My laugh holding more heartiness than I truly felt, I essayed to make light of my beloved Benjamin's apprehensions. "In a fortnight's time, I shall see Vankirk again; it is then he will remove the wire affixing the new tooth to its neighbor, that neighbor being one of the handful of sound instruments of mastication remaining in my upper mandible," I said. "That will be time enough to discuss the matter with him, and, I pledge to you, I shall not omit doing so."

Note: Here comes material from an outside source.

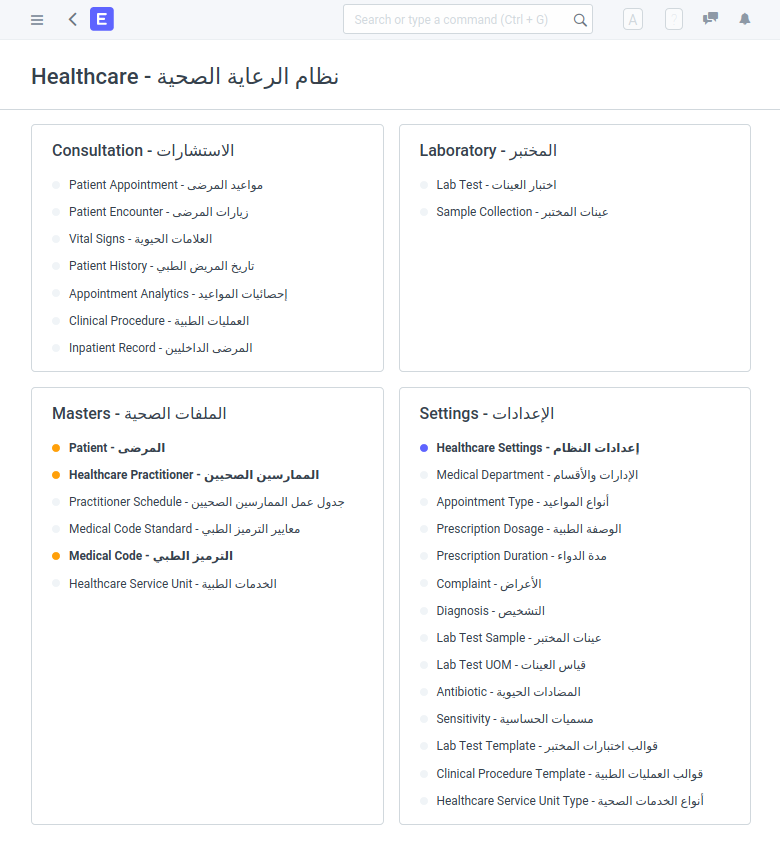Open Sample Collection list
Image resolution: width=780 pixels, height=841 pixels.
click(523, 212)
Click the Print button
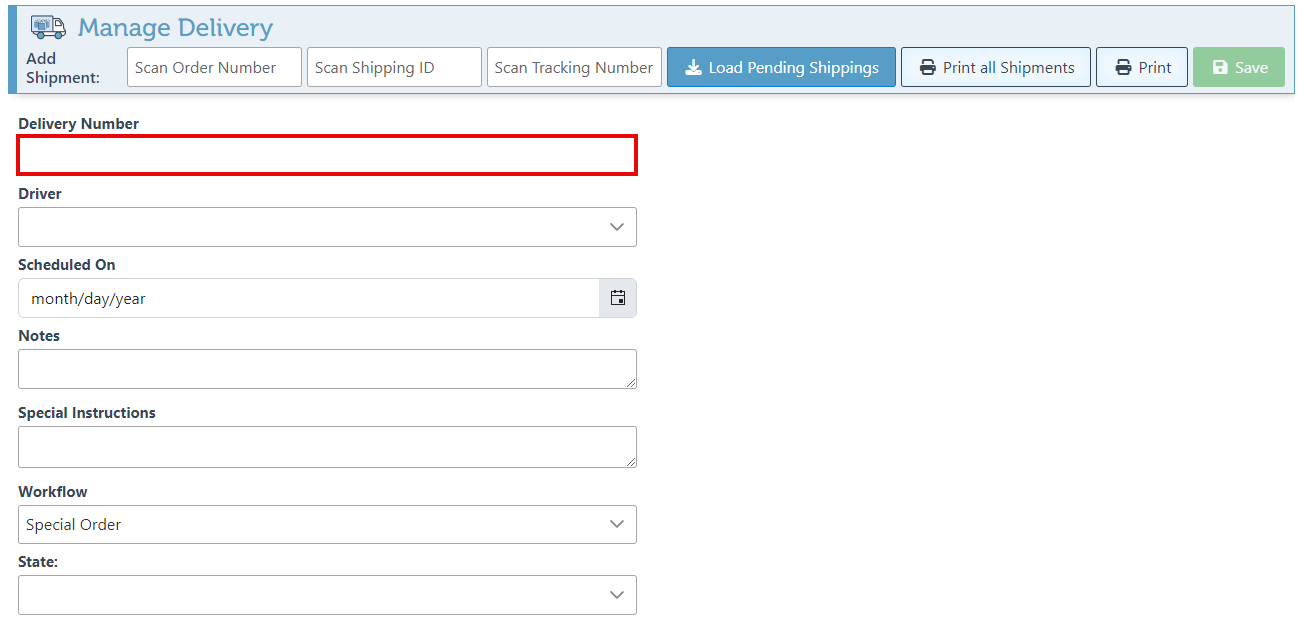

Setting a kindly hand upon my shoulder, my eldest said, "Let it be as you wish, then, Father. My concern is only for you; I would not have you-contaminated by some unclean bit of matter rightfully residing on the far side of the tomb."

My own chief concern after receipt of the new tooth was not contamination but suppuration, the almost inevitable bout of pus and fever attendant upon such rude intrusions upon the oral cavity as the tooth-drawer is compelled to make. Having suffered several such bouts-having, indeed, lost a cousin at an untimely age as a result of one-I knew the signs, and awaited them with the apprehension to be expected from a man of such knowledge. Yet all remained well, and, in fact, I healed with a rapidity hardly less astonishing to me than the anodyne of chloroform itself. By the third day after the extraction, I was up and about and very largely my usual self once more.